How to cope with social anxiety?

Coping with social anxiety is a journey that many people, especially in their teenage years and their 20s, navigate as they step into new social roles, build careers, and form relationships. Social anxiety, commonly referred to as social phobia, might range from a slight discomfort in social situations to incapacitating fear that a person stays at home and avoids any contact with others.

We all have some shy friends, but social anxiety is much more than mere shyness. Shyness is a character trait – some people just don’t enjoy attention for various reasons. As such, shyness seldom creates problems in social functioning. On the other end of the continuum, there is the avoidant personality disorder – the most severe form of social inhibition.

When we talk about social anxiety, we talk about specific patterns of thinking that cause a person to avoid social situations due to the fear of being embarrassed, ridiculed, or disliked. And although the condition is relatively frequent, there is a great variety in the individual ways people experience those difficulties.
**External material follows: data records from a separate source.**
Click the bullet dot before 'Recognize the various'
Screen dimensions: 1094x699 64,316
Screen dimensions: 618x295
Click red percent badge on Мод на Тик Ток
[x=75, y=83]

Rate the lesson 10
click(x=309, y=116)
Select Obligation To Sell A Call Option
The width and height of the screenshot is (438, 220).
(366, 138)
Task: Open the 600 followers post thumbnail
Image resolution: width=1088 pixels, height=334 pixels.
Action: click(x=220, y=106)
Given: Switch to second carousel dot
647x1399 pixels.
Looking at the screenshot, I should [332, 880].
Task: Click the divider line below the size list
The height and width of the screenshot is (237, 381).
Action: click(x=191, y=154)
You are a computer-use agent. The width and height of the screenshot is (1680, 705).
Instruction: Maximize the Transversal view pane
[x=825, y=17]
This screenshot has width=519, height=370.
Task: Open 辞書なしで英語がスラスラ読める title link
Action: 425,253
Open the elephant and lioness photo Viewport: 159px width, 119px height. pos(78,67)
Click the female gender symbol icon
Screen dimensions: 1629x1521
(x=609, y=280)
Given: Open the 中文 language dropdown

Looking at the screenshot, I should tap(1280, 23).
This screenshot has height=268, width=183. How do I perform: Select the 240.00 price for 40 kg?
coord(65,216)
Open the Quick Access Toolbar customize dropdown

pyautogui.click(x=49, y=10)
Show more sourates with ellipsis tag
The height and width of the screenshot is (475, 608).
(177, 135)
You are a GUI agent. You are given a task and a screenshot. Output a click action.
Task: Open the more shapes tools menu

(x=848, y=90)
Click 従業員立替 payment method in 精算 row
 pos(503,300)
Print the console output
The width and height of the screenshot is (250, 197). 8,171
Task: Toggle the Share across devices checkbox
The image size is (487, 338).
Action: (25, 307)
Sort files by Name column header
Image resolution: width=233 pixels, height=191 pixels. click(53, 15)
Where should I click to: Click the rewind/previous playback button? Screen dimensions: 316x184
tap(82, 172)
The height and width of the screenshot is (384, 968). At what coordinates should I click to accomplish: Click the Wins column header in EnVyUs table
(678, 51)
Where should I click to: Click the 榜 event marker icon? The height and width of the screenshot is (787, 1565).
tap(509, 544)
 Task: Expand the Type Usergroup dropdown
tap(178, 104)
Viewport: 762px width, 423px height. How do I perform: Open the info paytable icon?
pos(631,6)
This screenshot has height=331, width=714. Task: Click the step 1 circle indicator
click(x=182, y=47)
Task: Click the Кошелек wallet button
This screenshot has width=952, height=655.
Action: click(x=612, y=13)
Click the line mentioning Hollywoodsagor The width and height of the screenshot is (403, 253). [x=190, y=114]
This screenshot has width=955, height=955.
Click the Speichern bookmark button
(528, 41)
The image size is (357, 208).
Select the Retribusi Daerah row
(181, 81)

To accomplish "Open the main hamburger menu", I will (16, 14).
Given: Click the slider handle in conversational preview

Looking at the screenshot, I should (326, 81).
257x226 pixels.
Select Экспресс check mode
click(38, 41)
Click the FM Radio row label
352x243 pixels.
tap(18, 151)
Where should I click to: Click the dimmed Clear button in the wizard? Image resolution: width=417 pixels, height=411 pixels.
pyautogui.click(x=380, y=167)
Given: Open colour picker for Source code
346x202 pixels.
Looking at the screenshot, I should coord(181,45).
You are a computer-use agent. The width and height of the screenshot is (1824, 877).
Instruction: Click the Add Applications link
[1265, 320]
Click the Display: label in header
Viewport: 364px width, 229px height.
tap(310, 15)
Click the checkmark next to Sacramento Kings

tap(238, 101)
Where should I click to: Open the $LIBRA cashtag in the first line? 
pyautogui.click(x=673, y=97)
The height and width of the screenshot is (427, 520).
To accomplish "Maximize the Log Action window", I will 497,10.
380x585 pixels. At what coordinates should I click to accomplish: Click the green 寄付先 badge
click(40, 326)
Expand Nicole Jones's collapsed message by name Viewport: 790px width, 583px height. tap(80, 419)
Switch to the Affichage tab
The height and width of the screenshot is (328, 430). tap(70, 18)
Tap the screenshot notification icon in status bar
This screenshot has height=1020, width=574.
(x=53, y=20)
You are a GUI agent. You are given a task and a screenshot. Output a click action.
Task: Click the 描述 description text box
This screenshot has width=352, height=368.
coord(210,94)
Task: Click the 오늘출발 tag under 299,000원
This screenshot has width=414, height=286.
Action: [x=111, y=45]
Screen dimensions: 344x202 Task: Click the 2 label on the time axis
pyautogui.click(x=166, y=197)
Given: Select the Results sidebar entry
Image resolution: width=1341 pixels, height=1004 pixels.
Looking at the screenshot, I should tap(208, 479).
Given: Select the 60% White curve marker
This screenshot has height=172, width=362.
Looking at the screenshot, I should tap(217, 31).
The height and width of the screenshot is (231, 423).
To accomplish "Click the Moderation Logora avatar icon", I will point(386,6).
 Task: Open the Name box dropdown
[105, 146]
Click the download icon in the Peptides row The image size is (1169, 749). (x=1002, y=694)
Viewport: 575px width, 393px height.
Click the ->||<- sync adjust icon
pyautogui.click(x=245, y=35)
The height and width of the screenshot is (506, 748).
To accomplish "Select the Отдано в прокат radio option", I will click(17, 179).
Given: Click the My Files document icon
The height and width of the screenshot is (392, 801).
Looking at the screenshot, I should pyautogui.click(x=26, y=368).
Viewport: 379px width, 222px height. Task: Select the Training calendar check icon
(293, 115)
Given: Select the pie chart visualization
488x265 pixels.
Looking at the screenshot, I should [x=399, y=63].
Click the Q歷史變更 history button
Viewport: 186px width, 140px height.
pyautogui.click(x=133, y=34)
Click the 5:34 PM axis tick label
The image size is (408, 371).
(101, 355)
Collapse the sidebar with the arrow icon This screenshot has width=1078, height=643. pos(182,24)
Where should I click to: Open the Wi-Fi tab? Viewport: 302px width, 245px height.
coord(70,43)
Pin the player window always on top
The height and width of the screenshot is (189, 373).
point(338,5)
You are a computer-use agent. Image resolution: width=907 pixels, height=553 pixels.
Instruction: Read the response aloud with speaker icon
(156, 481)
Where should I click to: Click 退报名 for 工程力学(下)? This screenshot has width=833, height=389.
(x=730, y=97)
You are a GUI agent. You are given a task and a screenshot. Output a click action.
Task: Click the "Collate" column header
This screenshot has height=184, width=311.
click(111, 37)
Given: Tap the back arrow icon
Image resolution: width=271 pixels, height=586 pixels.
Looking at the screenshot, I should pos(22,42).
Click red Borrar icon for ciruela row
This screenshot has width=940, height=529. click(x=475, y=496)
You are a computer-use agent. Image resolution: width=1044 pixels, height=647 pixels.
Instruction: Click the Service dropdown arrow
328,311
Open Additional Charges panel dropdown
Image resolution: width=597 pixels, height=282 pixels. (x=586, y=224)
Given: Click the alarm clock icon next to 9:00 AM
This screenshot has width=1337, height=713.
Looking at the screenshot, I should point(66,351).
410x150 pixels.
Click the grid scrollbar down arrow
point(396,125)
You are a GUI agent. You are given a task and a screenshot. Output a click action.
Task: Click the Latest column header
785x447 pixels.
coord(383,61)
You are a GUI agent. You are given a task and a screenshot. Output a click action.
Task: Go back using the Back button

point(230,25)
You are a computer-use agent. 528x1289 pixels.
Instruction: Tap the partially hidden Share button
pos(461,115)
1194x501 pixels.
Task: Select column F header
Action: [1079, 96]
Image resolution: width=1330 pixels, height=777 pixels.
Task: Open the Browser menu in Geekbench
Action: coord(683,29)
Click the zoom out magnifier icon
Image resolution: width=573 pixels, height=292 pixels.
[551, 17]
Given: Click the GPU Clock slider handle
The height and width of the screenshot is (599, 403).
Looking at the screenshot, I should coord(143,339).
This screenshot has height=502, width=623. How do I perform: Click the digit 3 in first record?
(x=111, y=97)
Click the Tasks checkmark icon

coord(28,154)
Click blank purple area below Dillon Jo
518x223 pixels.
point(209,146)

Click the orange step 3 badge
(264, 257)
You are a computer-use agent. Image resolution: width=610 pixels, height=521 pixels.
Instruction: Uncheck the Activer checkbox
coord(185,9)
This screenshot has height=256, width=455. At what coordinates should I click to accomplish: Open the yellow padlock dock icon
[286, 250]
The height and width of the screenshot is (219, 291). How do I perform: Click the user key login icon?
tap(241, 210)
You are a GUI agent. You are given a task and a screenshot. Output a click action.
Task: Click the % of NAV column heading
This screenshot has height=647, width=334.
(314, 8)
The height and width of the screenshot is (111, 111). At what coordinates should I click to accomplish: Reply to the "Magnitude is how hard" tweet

Here are some tips on how to tackle social anxiety in early adulthood:

  1. Understand Your Anxiety

First, it’s important to recognize that social anxiety is a common experience, and you’re not alone in feeling it. It often stems from a fear of being judged or rejected by others. Understanding this can help you to be kinder to yourself. Oftentimes the root of the fears is in past experiences of rejection, either in the family of origin or in the peer group. Bullying in school is the most common precipitating factor in adolescence.

 

  1. Challenge Negative Thoughts

Social anxiety often comes with a barrage of negative thoughts, such as “What if I say something stupid?” or “Everyone will think I’m awkward.” These thoughts are often exaggerated and not rooted in reality. When you catch yourself thinking this way, try to challenge these thoughts by asking, “Is this really true?” or “What’s the worst that could realistically happen?” Over the course of CBT, people learn how to challenge such thoughts.

 

  1. Gradual Exposure

Avoiding social situations might feel like a relief in the short term, but it can reinforce anxiety in the long run. Instead, try gradually exposing yourself to situations that trigger your anxiety. Start with something small, like attending a casual gathering, and work your way up to more challenging scenarios. This gradual exposure helps you build confidence over time. People often disregard the importance of this part, because the daily challenges we set up might look too small to make a difference. Keep in mind that successful change starts with very small steps.

 

  1. Practice Mindfulness and Relaxation Techniques

Mindfulness can be a powerful tool for managing anxiety. By staying present and focusing on your breath or surroundings, you can reduce the intensity of anxiety at a physiological level. Techniques like deep breathing or progressive muscle relaxation can also help calm your body’s stress response in social situations. Restless minds particularly dislike mindfulness, so practicing on your own can sometimes be challenging. Experiment with various resources online until you find exercises you actually like.

 

  1. Build a Support Network

Talk to someone you trust about your feelings. Sometimes just sharing what you’re going through can lighten the load. Consider seeking support from a therapist, who can work with you on strategies to manage anxiety. Group therapy can also be beneficial, as it provides a safe space to practice social interactions with others who understand what you’re going through.

 

  1. Focus on Others, Not Just Yourself

When we’re anxious, our attention tends to turn inward, making us hyper-aware of our perceived flaws. Instead, try shifting your focus outward. Listen actively to what others are saying, ask questions, and show genuine interest. This not only helps reduce self-consciousness but also makes you a more engaged and confident conversationalist. Don’t get discouraged if you fail at first – shifting the focus of your thoughts is daunting in the beginning, but just as with muscle training, it becomes easier with more practice.

 

  1. Celebrate Small Wins

Every time you face a social situation, no matter how small, and make it through, take a moment to acknowledge your courage. Celebrate these small victories—they’re steps toward overcoming your anxiety. Don’t criticize yourself for not doing things the way others are doing them. There will always be people who are better than you at something. Compare yourself to your past version, instead of to others, to notice your progress.

 

Remember that with time, practice, and self-compassion, you can learn to manage the anxiety effectively and live a fulfilling social life.